**ABOUT THIS TASK:**
Output, please, exactly those lines of the listing that come before the line with "Switch to the 主要", along with that line itself.

---

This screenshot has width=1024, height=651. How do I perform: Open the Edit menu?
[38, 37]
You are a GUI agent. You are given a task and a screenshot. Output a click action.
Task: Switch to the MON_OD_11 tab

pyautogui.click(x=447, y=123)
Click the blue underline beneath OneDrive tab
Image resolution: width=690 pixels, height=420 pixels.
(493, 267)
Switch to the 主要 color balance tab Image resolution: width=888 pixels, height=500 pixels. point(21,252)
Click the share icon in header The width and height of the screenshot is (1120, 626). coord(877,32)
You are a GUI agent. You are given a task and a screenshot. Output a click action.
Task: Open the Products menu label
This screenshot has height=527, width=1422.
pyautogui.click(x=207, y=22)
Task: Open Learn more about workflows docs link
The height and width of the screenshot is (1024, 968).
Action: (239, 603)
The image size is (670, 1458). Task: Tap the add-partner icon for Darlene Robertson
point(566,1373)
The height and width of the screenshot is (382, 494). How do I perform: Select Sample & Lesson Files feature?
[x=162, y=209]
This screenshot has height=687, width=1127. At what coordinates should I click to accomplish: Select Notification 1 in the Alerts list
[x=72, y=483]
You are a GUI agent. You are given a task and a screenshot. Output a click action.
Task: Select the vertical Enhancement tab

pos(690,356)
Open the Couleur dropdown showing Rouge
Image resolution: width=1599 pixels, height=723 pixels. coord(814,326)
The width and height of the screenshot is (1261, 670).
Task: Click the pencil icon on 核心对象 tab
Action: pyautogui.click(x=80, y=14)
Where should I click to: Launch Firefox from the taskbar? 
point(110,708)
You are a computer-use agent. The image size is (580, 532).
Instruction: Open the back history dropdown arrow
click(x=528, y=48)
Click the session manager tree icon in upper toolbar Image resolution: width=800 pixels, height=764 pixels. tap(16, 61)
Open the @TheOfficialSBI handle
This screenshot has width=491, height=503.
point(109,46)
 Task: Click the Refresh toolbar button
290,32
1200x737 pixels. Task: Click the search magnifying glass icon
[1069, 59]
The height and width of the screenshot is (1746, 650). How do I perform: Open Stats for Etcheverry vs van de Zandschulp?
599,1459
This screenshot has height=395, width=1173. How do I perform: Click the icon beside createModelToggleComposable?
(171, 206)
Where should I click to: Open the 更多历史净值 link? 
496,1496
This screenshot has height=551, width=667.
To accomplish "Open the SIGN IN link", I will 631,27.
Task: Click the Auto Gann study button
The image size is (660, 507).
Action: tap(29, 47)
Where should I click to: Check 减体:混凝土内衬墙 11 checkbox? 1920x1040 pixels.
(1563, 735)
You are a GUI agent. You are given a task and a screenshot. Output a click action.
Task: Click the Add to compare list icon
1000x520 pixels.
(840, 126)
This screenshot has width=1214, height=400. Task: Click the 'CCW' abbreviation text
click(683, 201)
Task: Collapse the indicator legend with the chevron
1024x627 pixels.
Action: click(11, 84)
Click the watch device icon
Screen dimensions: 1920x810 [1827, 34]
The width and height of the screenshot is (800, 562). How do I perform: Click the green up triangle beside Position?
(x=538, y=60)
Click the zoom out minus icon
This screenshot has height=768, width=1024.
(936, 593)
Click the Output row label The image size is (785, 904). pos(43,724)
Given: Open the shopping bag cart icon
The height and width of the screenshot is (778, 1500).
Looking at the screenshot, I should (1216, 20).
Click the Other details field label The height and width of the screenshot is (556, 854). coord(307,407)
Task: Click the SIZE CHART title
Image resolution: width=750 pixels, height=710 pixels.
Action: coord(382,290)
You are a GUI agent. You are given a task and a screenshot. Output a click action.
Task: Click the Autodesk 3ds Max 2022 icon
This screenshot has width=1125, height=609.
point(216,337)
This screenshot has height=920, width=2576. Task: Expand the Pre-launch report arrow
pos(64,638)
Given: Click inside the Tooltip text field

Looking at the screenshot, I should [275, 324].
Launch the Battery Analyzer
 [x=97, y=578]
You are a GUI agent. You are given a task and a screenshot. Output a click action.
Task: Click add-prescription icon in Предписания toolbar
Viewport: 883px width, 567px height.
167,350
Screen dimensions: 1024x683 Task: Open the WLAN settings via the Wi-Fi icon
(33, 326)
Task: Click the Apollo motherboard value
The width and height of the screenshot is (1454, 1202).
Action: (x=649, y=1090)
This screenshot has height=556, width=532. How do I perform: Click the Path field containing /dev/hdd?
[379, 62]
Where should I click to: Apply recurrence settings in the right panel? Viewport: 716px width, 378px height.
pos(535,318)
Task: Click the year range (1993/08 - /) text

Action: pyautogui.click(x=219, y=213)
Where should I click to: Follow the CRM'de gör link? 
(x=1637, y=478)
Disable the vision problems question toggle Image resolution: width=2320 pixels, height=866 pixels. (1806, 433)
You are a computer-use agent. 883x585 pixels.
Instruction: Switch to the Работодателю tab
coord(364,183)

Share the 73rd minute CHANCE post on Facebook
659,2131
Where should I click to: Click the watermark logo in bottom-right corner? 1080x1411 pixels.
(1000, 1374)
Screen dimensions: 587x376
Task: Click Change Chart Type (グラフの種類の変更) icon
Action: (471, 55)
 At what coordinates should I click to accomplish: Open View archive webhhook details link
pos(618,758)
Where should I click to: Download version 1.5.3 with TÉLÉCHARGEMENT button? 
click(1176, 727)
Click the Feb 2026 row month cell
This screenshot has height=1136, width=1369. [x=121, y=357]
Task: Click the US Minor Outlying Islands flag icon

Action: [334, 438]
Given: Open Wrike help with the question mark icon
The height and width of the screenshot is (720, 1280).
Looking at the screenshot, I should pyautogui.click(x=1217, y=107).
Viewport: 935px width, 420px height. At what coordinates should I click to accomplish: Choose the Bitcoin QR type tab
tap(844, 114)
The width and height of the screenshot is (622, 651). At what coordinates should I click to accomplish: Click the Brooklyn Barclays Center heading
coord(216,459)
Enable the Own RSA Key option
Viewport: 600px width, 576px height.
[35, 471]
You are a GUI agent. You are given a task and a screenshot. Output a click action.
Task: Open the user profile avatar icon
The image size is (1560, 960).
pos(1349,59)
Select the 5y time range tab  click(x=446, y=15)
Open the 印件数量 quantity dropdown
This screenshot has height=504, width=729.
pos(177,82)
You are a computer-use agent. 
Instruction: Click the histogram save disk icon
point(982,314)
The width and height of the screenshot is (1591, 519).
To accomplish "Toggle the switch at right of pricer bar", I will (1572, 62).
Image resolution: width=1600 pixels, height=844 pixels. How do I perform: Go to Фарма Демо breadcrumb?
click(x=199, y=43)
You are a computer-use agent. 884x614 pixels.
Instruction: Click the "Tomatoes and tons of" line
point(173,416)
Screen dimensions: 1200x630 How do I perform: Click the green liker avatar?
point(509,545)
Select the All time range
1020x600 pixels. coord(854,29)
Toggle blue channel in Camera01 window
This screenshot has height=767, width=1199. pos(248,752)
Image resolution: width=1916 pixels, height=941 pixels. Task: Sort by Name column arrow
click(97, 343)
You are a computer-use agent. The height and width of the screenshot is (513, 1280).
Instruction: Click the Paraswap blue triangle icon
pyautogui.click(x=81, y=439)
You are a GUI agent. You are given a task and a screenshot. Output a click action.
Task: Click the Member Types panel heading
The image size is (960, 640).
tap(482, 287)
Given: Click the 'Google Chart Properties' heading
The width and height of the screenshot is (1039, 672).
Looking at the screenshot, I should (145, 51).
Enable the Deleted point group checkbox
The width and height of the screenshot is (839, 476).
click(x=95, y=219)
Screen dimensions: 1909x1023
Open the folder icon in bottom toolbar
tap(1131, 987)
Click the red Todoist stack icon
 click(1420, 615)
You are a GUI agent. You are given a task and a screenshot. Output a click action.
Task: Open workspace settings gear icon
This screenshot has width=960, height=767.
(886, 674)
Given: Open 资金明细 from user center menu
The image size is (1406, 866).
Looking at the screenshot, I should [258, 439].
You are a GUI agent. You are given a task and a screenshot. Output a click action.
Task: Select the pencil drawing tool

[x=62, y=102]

---

**SOLVED EXERCISE:**
This screenshot has width=1024, height=651. How do I perform: Open the Edit menu?
[38, 37]
You are a GUI agent. You are given a task and a screenshot. Output a click action.
Task: Switch to the MON_OD_11 tab

pyautogui.click(x=447, y=123)
Click the blue underline beneath OneDrive tab
Image resolution: width=690 pixels, height=420 pixels.
(493, 267)
Switch to the 主要 color balance tab Image resolution: width=888 pixels, height=500 pixels. point(21,252)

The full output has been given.